*Passage provided*:
'''
Replica clusters

A replica cluster is a CloudNativePG Cluster resource designed to replicate data from another PostgreSQL instance, ideally also managed by CloudNativePG.

Typically, a replica cluster is deployed in a different Kubernetes cluster in another region. These clusters can be configured to perform cascading replication and can rely on object stores for data replication from the source, as detailed further down.

There are primarily two use cases for replica clusters:

  1. Disaster Recovery and High Availability: Enhance disaster recovery and, to some extent, high availability of a CloudNativePG cluster across different Kubernetes clusters, typically located in different regions. In CloudNativePG terms, this is known as a "Distributed Topology".

  2. Read-Only Workloads: Create standalone replicas of a PostgreSQL cluster for purposes such as reporting or Online Analytical Processing (OLAP). These replicas are primarily for read-only workloads. In CloudNativePG terms, this is referred to as a "Standalone Replica Cluster".

For example, the diagram below — taken from the "Architecture" section — illustrates a distributed PostgreSQL topology spanning two Kubernetes clusters, with a symmetric replica cluster primarily serving disaster recovery purposes.

An example of multi-cluster deployment with a primary and a replica cluster

Basic Concepts

CloudNativePG builds on the PostgreSQL replication framework, allowing you to create and synchronize a PostgreSQL cluster from an existing source cluster using the replica cluster feature — described in this section. The source can be a primary cluster or another replica cluster (cascading replication).

About PostgreSQL Roles

A replica cluster operates in continuous recovery mode, meaning no changes to the database, including the catalog and global objects like roles or databases, are permitted. These changes are deferred until the Cluster transitions to primary. During this phase, global objects such as roles remain as defined in the source cluster. CloudNativePG applies any local redefinitions once the cluster is promoted.

If you are not planning to promote the cluster (e.g., for read-only workloads) or if you intend to detach completely from the source cluster once the replica cluster is promoted, you don't need to take any action. This is normally the case of the "Standalone Replica Cluster".

If you are planning to promote the cluster at some point, CloudNativePG will manage the following roles and passwords when transitioning from replica cluster to primary:

  • the application user
  • the superuser (if you are using it)
  • any role defined using the declarative interface

If your intention is to seamlessly ensure that the above roles and passwords don't change, you need to define the necessary secrets for the above in each Cluster. This is normally the case of the "Distributed Topology".

Bootstrapping a Replica Cluster

The first step is to bootstrap the replica cluster using one of the following methods:

  • Streaming replication via pg_basebackup
  • Recovery from a volume snapshot
  • Recovery from a Barman Cloud backup in an object store

For detailed instructions on cloning a PostgreSQL server using pg_basebackup (streaming) or recovery (volume snapshot or object store), refer to the "Bootstrap" section.
'''
*Entries shown*:
'''
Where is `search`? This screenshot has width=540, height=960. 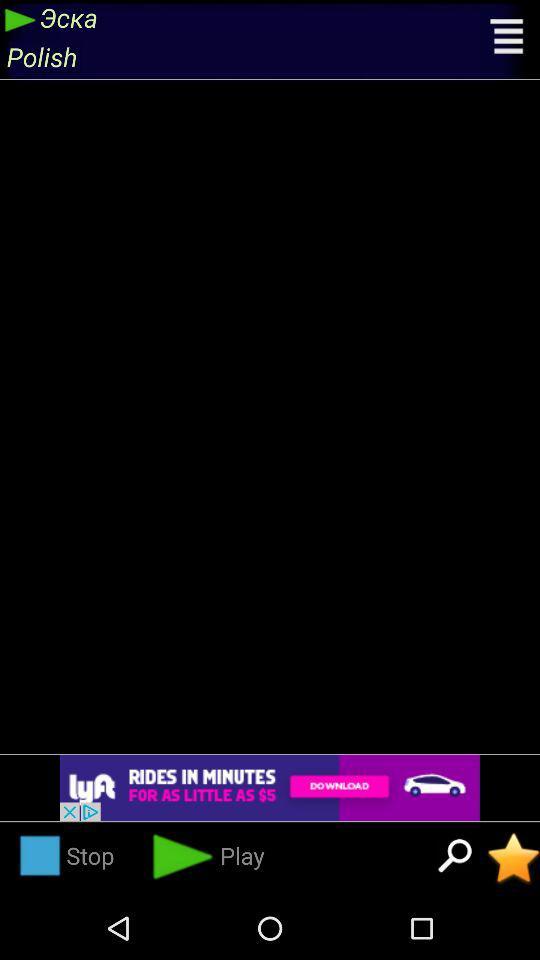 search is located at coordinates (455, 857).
'''
'''
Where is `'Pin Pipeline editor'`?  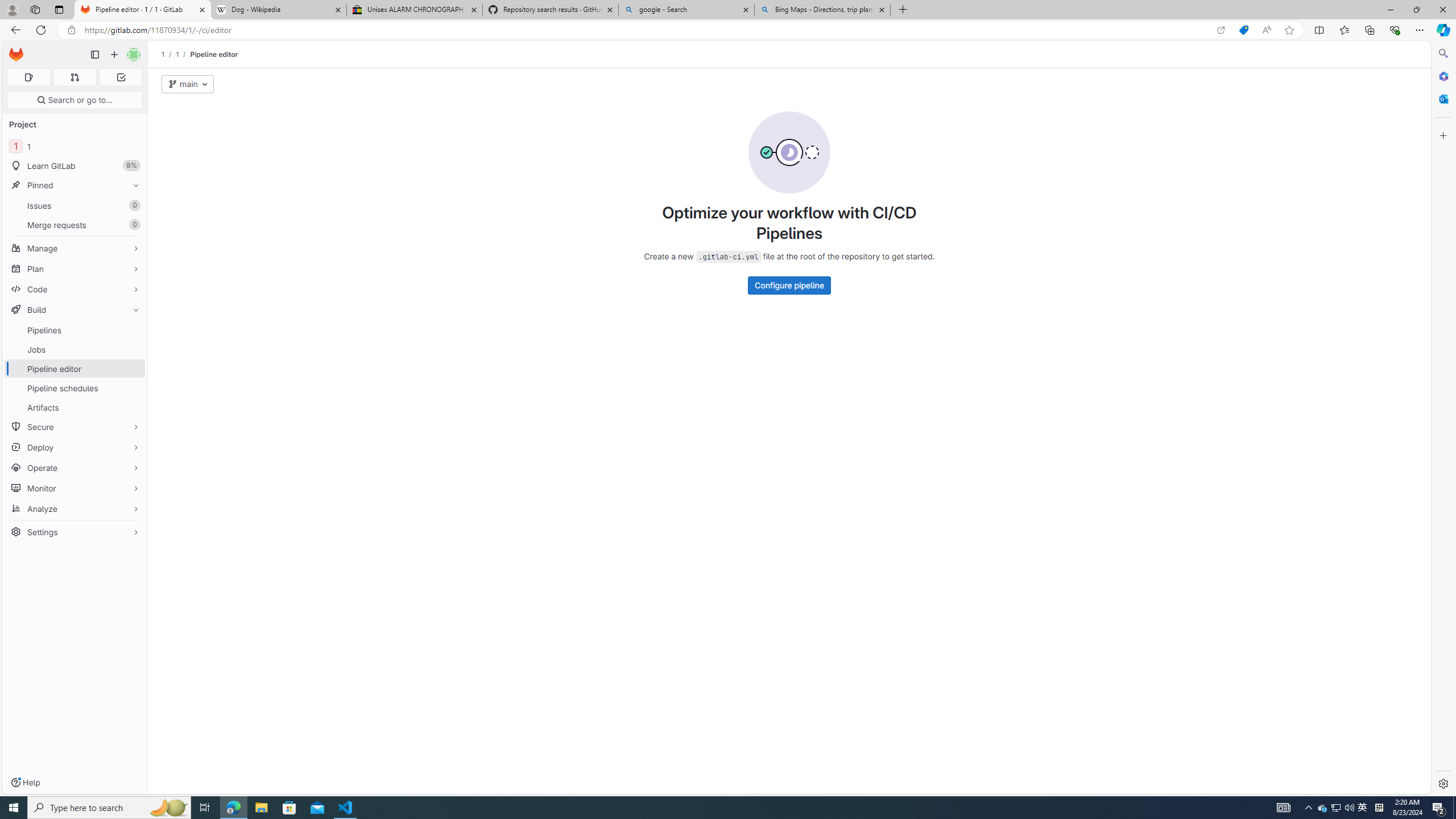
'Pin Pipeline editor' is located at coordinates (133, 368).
'''
*Written problem 1*: According to the replica clusters page, what does CloudNativePG call the setup in which a replica cluster is used mainly for read-only workloads?
*Written problem 2*: Replace "superuser" with "administrator account" and write out the replica clusters page from "If you are planning" to "are using it)".
*Written problem 3*: Write the next part of the replica clusters page, picking up after its final sentence.

*Task response 1*: A "Standalone Replica Cluster".

*Task response 2*:
If you are planning to promote the cluster at some point, CloudNativePG will manage the following roles and passwords when transitioning from replica cluster to primary:

  • the application user
  • the administrator account (if you are using it)

*Task response 3*:
Configuring Replication

Once the base backup for the replica cluster is available, you need to define how changes will be replicated from the origin using PostgreSQL continuous recovery. There are three main options:

  1. Streaming Replication: Set up streaming replication between the replica cluster and the source. This method requires configuring network connections and implementing appropriate administrative and security measures to ensure seamless data transfer.
  2. WAL Archive: Use the WAL (Write-Ahead Logging) archive stored in an object store. WAL files are regularly transferred from the source cluster to the object store, from where the barman-cloud-wal-restore utility retrieves them for the replica cluster.
  3. Hybrid Approach: Combine both streaming replication and WAL archive methods. PostgreSQL can manage and switch between these two approaches as needed to ensure data consistency and availability.

Defining an External Cluster

When configuring the external cluster, you have the following options:

  • barmanObjectStore section:
    • Enables use of the WAL archive, with CloudNativePG automatically setting the restore_command in the designated primary instance.
    • Allows bootstrapping the replica cluster from an object store using the recovery section if volume snapshots are not feasible.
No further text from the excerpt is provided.